Yeah, I can take that Dylan. And there's a little bit of history here, which is probably helpful in -- then going through So three five two is the molecule that so these are sodium channel inhibitors that came out of Xenon's laboratories and we're licensed as part of the transaction with Neurocrine and Neurocrine as doing the development and paying for the development. So it's a milestone and royalty transaction for Xenon. So 352 is in the SCN8A Phase 2 clinical trials. You mentioned right now, they did run that in a in a focal onset seizure study.

That was a small proof of concept study around 100 subjects that read out last fall and they're not moving 352 forward in focal onset seizures. The molecule that we referred to today on the prepared remarks has a little bit of a different profile. So although it's highly potent on Nav 1.6. It's also potent on another sodium channel called Nav 1.2, whereas 352 was much more selective for 1.6.

So we would consider this a dual inhibitor that has potency on both channels. Both channels are involved in excitation in the brain, so both some well-validated targets and this next molecule is still preclinical comment as it goes into clinical development and Neurocrine at that point would guide in terms of what types of studies that would go into. But it would be into epilepsy studies as well. Is that back to unhelpful?

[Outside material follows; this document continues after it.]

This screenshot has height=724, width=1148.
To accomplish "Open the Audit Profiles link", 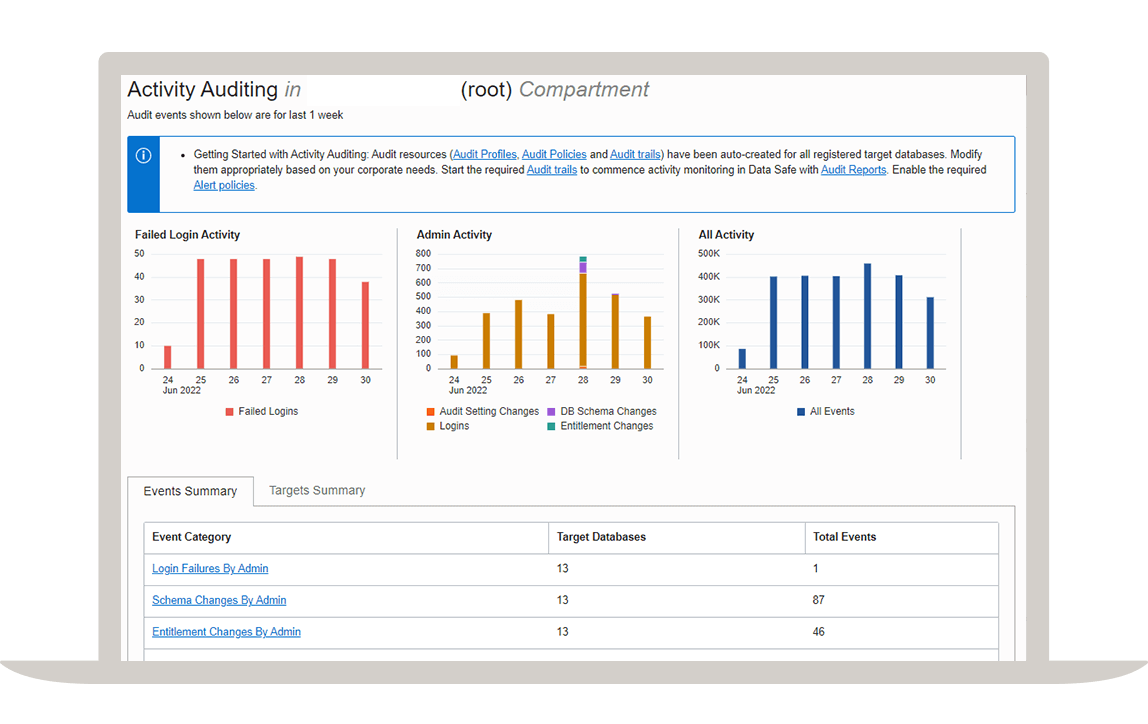I will click(485, 155).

Yeah. Thank you so much for taking the question.

Yeah, no problem.

Marc Goodman, Leerink Partners.

Hi, this is Basma on for Marc. We have a question on X-ACKT. Could you please remind us what we should expect in terms of the efficacy of XEN1101 in the primary generalized seizures? Should we expect an efficacy in line with what we've seen in the focal onset seizures? We also had a question about the dose, the 25 milligram. What work you've done to actually feel comfortable about the use of this dose in this indication and whether you believe this dose will be efficacious or not? Thank you.

Great. Thanks for the question. Chris Kenney, over to you.

Yeah, thanks. Thanks for the question. And so as I said earlier, we mean -- that one of the differences between the focal onset seizure population and the primary generalized is that we don't have preliminary data. And so we powered the exact study based upon a few different examples of studies that were successful with other anti-seizure medications. And we took on a higher end of the number of patients just to be cautious.

I mean in general, what the drugs that do work in primary generalized tonic-clonic seizures when they're effective there, they're pretty darn effective -- judging whether it's going to be as effective in focal onset seizures, I think is anybody's guess. I would just say that when we look at the Phase 2b data and we look at the subset of patients who had focal seizures, that then generalized the data is incredibly robust and there's well over 80% reduction in those types of seizures in the high dose.

And that's what gave us confidence to run the two indications in parallel, but it remains to be seen what's going to happen as far as the high dose, why choose 25 milligrams again that goes along with what's been learned in the field with the other drugs that first worked in focal onset seizures and then worked in primary generalized tonic-clonic seizures and the path that's been laid down is that others have chosen the dose that was on the higher end of the spectrum and functional and focal onset seizures and then brought that forward. And they've been successful and so we did the same.

Thank you.

That concludes your question and answer. Ladies and gentlemen, that concludes today's call. Thank you all for joining and you may now disconnect.